■ Your objective ■
Would you set down the complete data below, exactly as shown?

Material for this task below:

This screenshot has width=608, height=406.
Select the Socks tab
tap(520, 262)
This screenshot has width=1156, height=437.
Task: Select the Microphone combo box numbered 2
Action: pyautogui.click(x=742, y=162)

End of Material for this task.

■ Solution ■
This screenshot has width=608, height=406.
Select the Socks tab
tap(520, 262)
This screenshot has width=1156, height=437.
Task: Select the Microphone combo box numbered 2
Action: pyautogui.click(x=742, y=162)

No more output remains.